でもこの悪魔から毒をもらい何回もかぶれていくうちに、いつしか少年たちの体には自ら解毒剤ができあがり免疫力がついて頑丈な身体と精神力が養われていた。バイ菌だらけの泥水を浴び、トイレの後は手洗いなんかしないで給食を食べていた。そして教室の床に落とした給食のパンを埃も落とさず食べていた(ただの不衛生とも言うが)。そうやってバイ菌だらけの世界で少年たちは強くなっていった。
強制的にマスクを付けさせられ、そしてそれが当たりまえになった今の少年たちは、いったいどんな大人になっていくんだろう。人との距離感の分からない少年たちは、いったいどんな世界を生きていくんだろう。

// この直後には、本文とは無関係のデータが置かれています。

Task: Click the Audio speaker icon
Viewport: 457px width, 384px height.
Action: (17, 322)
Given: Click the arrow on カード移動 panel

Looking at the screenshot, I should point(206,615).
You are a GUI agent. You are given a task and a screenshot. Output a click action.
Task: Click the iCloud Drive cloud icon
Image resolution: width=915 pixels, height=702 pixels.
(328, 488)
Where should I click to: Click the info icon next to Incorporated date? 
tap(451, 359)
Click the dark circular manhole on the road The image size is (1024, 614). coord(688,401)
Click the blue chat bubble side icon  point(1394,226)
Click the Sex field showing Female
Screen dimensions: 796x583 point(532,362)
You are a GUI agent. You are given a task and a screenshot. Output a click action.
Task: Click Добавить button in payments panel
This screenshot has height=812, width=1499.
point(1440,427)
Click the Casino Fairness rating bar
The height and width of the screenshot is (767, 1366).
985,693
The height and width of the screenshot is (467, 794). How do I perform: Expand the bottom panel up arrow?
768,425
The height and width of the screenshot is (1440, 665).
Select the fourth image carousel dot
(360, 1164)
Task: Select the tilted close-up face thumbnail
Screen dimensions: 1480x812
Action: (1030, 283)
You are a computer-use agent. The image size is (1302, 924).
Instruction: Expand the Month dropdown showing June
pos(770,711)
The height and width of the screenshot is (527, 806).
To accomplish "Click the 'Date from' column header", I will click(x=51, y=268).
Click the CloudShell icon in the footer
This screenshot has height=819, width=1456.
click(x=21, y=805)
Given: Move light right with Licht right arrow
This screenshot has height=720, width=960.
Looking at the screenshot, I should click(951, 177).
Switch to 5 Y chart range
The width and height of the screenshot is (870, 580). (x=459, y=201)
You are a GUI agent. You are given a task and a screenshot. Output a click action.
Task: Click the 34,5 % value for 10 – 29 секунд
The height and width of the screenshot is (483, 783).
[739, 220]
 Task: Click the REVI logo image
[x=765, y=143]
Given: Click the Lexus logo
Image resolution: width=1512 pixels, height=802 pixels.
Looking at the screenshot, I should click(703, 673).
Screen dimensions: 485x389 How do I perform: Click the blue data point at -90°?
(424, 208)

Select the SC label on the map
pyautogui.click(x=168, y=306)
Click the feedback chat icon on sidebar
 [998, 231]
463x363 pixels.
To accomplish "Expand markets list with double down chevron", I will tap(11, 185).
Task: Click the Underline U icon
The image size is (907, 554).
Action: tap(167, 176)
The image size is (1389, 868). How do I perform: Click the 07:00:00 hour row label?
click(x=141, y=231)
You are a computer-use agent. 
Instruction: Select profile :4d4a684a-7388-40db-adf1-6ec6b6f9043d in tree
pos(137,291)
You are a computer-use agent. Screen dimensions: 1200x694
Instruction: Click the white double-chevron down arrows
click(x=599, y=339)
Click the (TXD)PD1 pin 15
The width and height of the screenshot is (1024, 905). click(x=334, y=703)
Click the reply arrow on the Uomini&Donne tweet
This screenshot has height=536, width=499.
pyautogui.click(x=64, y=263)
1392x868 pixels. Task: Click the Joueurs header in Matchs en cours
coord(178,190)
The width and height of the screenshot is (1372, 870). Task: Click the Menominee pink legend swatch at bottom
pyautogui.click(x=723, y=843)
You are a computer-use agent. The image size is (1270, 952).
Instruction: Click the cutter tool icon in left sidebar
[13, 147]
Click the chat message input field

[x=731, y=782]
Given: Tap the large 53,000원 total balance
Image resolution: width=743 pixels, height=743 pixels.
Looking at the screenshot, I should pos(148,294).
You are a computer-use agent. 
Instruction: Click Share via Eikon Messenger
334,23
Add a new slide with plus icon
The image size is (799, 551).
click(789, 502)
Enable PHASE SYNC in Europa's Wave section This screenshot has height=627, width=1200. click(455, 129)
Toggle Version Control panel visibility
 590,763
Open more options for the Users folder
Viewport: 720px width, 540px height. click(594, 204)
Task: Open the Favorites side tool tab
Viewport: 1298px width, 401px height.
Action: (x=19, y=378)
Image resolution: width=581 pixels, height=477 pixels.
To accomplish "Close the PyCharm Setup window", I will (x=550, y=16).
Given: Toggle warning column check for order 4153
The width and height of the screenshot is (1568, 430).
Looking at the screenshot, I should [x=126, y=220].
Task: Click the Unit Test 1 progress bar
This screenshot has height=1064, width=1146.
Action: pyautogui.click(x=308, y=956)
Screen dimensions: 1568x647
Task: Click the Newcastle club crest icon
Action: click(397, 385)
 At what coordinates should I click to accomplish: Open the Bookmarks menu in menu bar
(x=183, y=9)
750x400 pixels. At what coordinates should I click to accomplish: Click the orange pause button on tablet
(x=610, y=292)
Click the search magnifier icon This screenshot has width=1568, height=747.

車中ひとりなのにマスクをしているバカな大人もいれば、お前はなぜマスクをしないのかと怒る愚か者もいる。そういう者に限ってGoToなんちゃらで浮かれたたようにあちこちで細菌を撒き散らしてきた。
悪いのはコロナでも政府のデタラメな政策でもなく、情報に踊らされている自分自身だということにいつ気が付くのだろうか。バイ菌だらけの中のあの時の少年が、情報だらけの今の大人たちをあざ笑っている。